課題 =
以下の記録から、"logo" という文字列を含む行をすべて抜き出してください。

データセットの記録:
========

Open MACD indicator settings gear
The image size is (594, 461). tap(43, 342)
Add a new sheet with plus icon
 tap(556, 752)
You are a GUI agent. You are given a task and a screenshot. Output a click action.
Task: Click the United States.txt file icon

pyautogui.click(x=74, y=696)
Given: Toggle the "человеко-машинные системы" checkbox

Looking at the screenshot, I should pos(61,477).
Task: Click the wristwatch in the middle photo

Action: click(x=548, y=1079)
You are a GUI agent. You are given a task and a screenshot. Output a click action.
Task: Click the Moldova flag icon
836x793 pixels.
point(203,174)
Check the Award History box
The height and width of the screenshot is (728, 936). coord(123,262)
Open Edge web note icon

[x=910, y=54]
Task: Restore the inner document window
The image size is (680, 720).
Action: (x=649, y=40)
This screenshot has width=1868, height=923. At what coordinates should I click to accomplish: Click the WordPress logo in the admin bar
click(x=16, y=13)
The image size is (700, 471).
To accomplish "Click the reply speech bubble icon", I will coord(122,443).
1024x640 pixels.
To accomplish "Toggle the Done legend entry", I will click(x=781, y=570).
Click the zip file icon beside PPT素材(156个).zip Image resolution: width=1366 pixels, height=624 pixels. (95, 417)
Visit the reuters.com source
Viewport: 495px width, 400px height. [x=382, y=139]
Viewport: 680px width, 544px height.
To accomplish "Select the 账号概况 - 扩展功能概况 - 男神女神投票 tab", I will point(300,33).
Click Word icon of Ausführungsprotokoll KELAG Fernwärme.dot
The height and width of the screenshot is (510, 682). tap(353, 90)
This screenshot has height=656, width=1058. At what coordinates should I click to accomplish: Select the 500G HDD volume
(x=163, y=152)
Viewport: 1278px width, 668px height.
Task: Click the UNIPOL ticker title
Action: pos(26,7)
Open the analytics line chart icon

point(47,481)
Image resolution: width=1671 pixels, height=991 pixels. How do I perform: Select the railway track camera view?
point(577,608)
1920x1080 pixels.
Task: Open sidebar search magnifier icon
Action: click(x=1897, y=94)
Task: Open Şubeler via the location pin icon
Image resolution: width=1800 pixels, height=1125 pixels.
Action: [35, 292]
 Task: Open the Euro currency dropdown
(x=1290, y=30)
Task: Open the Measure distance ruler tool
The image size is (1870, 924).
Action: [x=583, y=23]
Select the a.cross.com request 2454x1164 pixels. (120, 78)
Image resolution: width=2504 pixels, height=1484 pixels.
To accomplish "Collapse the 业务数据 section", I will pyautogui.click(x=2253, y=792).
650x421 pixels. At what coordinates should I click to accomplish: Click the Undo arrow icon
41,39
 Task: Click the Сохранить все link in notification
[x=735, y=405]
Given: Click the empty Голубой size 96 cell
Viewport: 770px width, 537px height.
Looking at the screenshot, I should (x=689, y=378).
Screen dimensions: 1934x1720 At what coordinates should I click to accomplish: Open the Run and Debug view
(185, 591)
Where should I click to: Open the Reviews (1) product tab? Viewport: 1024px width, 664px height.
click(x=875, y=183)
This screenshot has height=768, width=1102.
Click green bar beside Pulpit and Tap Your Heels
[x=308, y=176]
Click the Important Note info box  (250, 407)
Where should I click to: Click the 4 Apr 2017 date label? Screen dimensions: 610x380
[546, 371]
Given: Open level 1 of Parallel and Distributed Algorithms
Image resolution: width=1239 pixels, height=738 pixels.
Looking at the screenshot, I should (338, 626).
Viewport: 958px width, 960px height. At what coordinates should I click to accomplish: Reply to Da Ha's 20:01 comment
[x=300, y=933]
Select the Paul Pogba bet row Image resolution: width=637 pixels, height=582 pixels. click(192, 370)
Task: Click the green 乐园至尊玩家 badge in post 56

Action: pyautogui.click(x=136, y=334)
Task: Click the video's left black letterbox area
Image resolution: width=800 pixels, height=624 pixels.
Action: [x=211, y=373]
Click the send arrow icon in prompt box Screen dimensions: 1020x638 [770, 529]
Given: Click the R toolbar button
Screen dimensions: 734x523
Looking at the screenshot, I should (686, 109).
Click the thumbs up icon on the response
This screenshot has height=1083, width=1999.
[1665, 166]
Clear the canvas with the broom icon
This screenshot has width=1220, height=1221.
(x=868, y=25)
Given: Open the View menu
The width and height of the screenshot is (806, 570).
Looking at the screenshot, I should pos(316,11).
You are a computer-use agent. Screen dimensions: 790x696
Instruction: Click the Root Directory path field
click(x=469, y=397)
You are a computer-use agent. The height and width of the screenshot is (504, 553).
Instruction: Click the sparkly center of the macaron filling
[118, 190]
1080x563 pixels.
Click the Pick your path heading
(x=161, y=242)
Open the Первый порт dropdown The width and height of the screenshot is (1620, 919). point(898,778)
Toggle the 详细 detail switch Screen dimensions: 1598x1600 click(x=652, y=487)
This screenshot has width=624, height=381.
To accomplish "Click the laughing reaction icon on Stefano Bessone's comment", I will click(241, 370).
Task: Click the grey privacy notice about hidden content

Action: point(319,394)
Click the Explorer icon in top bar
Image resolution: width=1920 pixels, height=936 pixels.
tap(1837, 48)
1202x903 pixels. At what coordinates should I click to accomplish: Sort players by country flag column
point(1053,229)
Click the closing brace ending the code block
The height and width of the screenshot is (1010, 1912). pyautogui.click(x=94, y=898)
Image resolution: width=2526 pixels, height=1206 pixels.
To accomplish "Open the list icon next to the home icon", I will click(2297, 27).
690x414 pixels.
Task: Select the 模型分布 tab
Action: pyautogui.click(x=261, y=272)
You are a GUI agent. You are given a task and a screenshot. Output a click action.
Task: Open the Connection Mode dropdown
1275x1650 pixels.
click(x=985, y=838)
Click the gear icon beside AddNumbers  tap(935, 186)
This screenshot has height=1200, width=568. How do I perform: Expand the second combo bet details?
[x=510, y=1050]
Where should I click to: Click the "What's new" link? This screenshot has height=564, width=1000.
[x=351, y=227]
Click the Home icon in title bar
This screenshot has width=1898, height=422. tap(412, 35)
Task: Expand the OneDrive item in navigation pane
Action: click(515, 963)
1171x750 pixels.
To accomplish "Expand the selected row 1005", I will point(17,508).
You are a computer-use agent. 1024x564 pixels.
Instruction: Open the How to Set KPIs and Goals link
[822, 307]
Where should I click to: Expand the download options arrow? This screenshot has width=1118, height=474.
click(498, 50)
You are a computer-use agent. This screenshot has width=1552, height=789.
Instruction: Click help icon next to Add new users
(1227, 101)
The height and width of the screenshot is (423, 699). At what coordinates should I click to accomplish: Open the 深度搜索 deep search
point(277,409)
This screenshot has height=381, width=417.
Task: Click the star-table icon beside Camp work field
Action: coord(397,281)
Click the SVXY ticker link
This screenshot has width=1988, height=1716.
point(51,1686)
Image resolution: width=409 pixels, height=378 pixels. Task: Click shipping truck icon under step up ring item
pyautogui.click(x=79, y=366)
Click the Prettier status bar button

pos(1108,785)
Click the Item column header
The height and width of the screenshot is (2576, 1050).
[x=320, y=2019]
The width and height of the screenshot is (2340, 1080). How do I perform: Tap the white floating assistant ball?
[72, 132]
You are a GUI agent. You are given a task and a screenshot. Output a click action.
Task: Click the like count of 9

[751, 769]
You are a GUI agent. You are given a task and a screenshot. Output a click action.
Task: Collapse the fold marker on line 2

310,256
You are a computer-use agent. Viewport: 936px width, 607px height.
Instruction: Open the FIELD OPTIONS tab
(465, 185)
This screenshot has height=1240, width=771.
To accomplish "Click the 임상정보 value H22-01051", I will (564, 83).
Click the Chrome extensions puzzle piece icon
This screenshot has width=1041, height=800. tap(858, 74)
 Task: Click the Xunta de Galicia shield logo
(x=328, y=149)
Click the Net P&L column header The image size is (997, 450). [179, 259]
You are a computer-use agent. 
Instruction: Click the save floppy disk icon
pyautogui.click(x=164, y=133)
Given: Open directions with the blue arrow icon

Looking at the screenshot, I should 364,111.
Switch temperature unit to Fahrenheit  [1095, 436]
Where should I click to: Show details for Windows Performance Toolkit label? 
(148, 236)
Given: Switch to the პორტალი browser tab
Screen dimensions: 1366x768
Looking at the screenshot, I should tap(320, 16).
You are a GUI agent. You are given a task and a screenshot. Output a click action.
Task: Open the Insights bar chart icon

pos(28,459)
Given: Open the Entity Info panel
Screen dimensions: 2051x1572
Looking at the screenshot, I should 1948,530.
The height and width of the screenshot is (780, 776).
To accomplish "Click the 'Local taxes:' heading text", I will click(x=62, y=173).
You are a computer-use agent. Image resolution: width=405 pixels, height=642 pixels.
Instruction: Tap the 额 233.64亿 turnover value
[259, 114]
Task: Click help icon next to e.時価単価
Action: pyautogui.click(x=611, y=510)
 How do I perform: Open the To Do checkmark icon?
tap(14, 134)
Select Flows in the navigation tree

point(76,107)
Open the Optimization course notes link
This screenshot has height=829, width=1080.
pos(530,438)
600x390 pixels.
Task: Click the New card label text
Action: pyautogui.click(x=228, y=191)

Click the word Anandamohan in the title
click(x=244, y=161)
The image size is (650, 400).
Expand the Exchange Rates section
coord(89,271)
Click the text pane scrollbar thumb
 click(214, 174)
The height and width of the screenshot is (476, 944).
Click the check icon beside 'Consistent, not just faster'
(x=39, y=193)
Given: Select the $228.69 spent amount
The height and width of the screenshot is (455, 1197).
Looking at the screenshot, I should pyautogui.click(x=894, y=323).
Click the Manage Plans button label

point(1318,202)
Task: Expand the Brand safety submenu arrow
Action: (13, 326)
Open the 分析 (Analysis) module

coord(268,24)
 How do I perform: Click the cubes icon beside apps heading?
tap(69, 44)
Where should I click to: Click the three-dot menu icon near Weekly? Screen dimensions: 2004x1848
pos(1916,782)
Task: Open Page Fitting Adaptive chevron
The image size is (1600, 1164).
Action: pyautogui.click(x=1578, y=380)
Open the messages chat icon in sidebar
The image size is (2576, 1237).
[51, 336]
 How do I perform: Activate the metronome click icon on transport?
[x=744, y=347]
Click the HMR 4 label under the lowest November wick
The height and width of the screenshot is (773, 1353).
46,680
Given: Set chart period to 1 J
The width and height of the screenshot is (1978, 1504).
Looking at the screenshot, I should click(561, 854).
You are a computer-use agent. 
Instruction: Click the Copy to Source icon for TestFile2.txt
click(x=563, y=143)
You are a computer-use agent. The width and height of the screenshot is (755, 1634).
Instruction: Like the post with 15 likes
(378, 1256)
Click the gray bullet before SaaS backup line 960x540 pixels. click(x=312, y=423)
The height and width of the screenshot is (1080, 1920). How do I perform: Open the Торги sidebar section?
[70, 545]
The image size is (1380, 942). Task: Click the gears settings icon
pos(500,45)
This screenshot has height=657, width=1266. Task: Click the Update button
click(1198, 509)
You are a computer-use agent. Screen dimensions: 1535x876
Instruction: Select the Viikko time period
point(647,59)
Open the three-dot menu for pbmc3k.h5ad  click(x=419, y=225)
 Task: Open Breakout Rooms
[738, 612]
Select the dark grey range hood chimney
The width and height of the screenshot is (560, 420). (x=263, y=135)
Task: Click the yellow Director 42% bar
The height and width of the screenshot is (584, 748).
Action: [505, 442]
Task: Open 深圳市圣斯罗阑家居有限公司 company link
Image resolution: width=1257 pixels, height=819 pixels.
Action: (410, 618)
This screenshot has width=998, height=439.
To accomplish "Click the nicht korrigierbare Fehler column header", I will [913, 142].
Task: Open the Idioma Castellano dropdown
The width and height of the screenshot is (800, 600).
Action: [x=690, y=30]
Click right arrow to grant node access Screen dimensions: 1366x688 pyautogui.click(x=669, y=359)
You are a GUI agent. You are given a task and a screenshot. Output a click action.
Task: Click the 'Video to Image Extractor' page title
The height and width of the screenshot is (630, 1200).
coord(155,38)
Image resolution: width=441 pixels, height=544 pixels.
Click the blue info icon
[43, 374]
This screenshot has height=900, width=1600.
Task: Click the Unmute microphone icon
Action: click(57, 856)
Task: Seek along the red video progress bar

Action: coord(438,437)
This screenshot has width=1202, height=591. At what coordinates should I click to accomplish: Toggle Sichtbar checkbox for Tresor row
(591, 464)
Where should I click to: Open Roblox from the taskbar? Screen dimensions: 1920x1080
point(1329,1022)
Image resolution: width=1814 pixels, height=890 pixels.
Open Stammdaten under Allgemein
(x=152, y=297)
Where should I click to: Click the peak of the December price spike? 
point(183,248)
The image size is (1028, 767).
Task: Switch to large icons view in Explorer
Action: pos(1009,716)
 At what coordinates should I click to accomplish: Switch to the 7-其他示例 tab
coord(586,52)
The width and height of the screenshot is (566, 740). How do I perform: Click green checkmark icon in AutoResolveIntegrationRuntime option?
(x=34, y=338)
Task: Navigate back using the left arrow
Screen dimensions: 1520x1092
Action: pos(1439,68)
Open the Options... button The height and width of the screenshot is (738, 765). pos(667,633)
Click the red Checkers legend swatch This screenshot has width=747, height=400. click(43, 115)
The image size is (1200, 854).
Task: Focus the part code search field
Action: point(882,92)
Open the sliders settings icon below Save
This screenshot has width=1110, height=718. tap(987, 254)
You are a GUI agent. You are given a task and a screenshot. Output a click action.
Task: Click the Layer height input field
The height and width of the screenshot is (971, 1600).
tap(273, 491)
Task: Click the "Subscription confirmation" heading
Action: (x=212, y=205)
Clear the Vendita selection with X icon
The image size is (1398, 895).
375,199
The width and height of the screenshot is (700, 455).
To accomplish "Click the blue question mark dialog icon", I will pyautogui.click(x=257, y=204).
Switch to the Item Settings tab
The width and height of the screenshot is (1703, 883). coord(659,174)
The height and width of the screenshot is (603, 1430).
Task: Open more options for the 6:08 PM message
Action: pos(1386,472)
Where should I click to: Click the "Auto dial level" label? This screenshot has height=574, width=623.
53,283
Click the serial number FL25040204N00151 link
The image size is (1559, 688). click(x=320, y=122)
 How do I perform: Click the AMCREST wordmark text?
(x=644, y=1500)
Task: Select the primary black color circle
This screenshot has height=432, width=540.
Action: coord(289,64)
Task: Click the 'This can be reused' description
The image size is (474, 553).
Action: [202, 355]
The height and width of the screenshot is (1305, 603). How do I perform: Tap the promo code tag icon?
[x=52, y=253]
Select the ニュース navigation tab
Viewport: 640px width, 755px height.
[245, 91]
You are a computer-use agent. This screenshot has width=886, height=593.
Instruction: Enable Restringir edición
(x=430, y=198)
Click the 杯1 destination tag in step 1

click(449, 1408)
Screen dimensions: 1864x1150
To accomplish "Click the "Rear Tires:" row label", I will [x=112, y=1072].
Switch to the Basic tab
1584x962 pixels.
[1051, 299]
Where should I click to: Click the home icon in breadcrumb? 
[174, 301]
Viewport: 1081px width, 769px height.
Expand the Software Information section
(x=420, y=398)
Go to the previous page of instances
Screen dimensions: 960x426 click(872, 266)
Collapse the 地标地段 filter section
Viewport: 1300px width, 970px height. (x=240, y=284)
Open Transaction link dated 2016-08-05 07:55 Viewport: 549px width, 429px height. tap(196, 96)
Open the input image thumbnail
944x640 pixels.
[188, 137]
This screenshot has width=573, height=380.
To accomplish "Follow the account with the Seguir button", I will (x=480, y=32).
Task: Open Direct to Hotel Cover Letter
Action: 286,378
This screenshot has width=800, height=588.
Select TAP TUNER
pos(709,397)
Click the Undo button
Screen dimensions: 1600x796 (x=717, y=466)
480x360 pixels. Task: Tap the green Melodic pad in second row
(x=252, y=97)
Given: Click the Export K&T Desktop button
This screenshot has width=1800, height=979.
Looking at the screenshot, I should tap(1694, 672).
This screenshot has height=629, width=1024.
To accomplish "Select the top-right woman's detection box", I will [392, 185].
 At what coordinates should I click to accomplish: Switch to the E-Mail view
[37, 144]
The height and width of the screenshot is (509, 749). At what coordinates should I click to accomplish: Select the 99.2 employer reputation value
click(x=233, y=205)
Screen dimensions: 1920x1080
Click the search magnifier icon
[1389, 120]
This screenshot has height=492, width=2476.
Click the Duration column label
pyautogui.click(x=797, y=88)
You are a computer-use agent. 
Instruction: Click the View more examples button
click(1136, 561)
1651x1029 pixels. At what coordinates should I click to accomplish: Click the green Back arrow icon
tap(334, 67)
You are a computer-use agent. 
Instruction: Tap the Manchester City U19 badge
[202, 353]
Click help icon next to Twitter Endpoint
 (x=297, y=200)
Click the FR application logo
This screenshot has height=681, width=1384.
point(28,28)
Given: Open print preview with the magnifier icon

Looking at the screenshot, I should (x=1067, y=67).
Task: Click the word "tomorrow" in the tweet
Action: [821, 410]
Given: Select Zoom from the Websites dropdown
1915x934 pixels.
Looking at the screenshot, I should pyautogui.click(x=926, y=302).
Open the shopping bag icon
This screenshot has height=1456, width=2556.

========

この問題の解答 =
This screenshot has width=1868, height=923. At what coordinates should I click to accomplish: Click the WordPress logo in the admin bar
 Task: Click the Xunta de Galicia shield logo
Click the FR application logo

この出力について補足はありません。